Le massacre a eu lieu lors du retrait progressif des quelques forces militaires et des civils souhaitant trouver refuge dans les territoires limitrophes sous contrôle azerbaïdjanais. La fureur des forces militaires belligérantes s’abat ensuite sur des dizaines de familles restées dans leur maison. Dans les premières heures de l’assaut, 63 enfants, 106 femmes et 70 personnes âgées seront tuées. Au total selon le bilan officiel des autorités azerbaïdjanaises, 613 civils sont massacrés, les forces d'invasion blessent 1 000 civils et prennent 1 275 personnes en otage. La violence de certains soldats s’exercera sur 56 personnes dont les corps laisseront apparaître une cruauté particulière : brûlés vifs, scalpés, décapités, morts avec les yeux crevés, et femmes enceintes tuées poignardées à la baïonnette dans l'abdomen. Fait particulièrement marquant, six familles seront totalement décimées, 26 enfants ont perdu leurs deux parents, 130 enfants ont perdu au moins un de leurs parents dans ce terrible massacre et 150 personnes de Khodjaly sont toujours portées disparues. Trois décennies après, les victimes survivantes du massacre de Khodjaly sont encore hantées par cette nuit effroyable.

Commémoration et reconnaissance du massacre à travers le monde

Vécu comme un traumatisme national, le massacre de Khodjaly est commémoré partout en Azerbaïdjan avec dévotion et également en Turquie où de nombreuses localités ont élevé des monuments en hommage aux victimes.

Depuis les années 2010, de nombreux pays ont édifié des monuments commémoratifs. Les Pays-Bas, dans la ville de La Haye le 24 février 2008, ont édifié le premier monument commémoratif en dehors de l’Azerbaïdjan. En Allemagne, le mémorial du massacre de Khodjaly se situe près de la bibliothèque Gottfried Benn à Steglitz-Zehlendorf. Son édification le 30 mai 2011 a donné lieu à une controverse, notamment en raison de la diaspora arménienne, mais le monument composé de trois figures abstraites en bronze, symbolisant un père, une mère et un enfant, à savoir la composante universelle d’une famille a contribué à apaiser les tensions et à édifier le symbole d’un avenir radieux et pacifique. En Bosnie-Herzégovine, le 24 février 2012, un mémorial des victimes du massacre a été dévoilé à Sarajevo, ville hautement symbolique pour avoir également subi la tragédie de la guerre. Au Mexique, le 23 août 2012 un monument a été inauguré sur la place Tlaxcoaque de Mexico, modifiant le nom de la place en « Plaza Tlaxcoaque-Memorial Jodyali ». En février 2016, Israël rend hommage aux victimes en édifiant un jardin commémoratif dans la forêt de Chaim Weizmann dans laquelle 613 arbres ont été plantés en mémoire de tous ceux qui ont été massacrés.

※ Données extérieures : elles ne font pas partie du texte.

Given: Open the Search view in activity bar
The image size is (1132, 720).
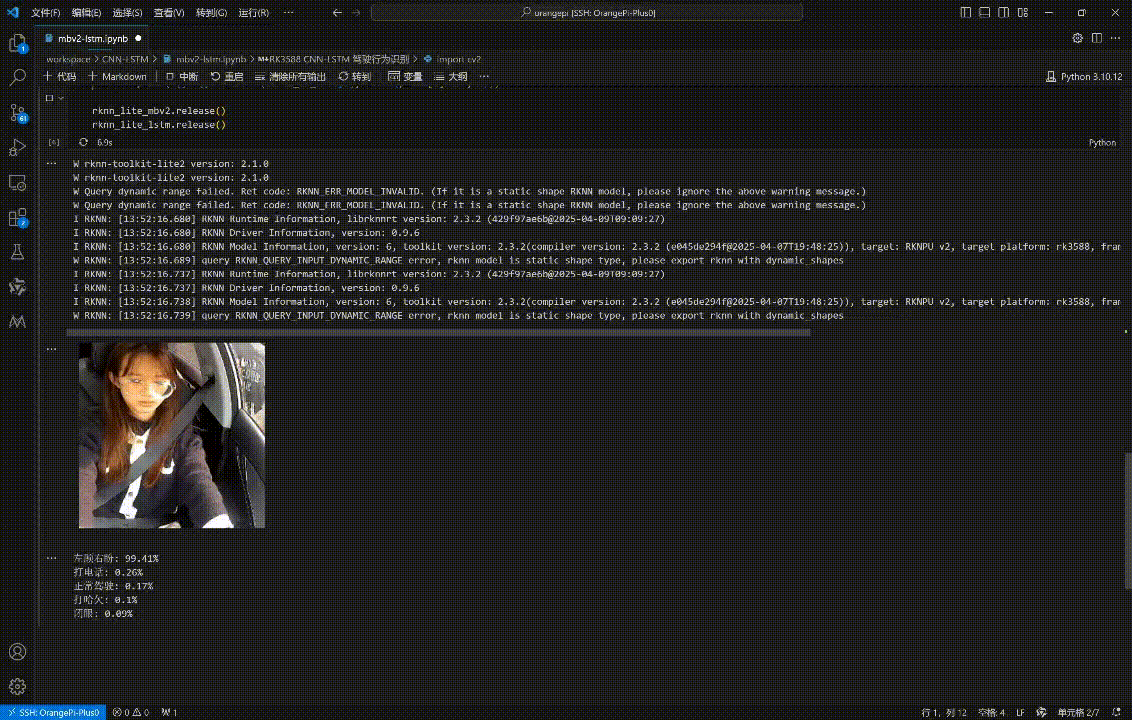Looking at the screenshot, I should (17, 77).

De nombreux États comme la Bosnie-Herzégovine, la République tchèque, la Slovénie, la Jordanie, la Colombie, l’Indonésie, la Panama, la moitié des États américains, ont reconnu le dramatique événement de Khodjaly. Qu’en est-il de la France ? Pourquoi la France n’a-t-elle toujours pas reconnu les souffrances endurées à Khodjaly ?

Si la France semble avoir une position officiellement pro-arménienne, Paris a voté sans protestation ni réserve les quatre résolutions mettant en cause fermement l’Arménie lors du premier conflit (résolutions 822, 853, 874 et 884 du Conseil de sécurité). La France s’est toujours rangée du côté du droit international quand il était question du conflit arméno-azerbaidjanais, de facto et de jure pour que la souveraineté des États soit préservée. Dans la mesure où l’existence du massacre de Khodjaly semble assumée en Arménie, il serait temps que Paris mette des mots aux souffrances de Khodjaly.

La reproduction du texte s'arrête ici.